TASK INSTRUCTIONS: Reproduce each line of the entries that carries "column".

DATA LISTING:
+++

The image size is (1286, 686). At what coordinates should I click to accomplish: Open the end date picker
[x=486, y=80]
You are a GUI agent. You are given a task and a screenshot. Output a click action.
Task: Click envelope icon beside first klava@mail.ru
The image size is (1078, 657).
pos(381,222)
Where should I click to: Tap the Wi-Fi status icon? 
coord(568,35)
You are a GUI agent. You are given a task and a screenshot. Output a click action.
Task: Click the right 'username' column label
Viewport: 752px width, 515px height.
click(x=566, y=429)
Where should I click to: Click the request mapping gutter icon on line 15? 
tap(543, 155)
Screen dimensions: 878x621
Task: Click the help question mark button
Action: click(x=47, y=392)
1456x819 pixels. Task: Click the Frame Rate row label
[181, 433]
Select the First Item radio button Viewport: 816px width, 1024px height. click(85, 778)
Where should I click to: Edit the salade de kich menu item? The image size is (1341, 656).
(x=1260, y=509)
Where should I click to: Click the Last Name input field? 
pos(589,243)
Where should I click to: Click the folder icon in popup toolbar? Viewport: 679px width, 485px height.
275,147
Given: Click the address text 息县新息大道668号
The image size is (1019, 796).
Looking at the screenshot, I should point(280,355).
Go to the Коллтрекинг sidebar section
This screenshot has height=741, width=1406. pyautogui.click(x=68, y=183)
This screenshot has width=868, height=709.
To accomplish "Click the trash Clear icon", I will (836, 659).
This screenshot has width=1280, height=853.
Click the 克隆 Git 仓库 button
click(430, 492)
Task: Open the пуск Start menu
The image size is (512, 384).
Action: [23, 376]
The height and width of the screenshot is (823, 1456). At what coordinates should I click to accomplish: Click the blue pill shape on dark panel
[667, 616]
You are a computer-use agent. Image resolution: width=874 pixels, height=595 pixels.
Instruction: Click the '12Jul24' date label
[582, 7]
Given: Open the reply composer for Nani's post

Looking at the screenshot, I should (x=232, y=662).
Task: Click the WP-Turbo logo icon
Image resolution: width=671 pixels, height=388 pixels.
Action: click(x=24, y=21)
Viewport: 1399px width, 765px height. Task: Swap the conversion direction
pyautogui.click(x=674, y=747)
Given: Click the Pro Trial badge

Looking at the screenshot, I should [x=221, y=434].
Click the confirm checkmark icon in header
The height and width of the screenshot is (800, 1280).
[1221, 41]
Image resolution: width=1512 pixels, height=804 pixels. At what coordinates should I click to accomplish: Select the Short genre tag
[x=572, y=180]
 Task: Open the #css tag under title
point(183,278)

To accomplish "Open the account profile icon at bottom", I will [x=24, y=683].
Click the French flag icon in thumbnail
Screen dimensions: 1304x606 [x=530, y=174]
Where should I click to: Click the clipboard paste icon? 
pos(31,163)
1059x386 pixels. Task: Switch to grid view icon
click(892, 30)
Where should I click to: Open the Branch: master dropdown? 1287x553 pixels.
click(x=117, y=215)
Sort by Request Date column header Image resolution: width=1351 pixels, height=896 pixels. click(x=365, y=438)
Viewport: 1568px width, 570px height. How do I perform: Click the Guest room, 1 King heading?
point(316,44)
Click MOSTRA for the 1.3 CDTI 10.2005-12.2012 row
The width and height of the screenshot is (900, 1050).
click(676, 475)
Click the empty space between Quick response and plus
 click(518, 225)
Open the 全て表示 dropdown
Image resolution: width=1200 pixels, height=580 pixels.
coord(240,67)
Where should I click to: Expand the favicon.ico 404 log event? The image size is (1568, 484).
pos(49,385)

+++

OUTPUT:
Task: Click the right 'username' column label
Sort by Request Date column header Image resolution: width=1351 pixels, height=896 pixels. click(x=365, y=438)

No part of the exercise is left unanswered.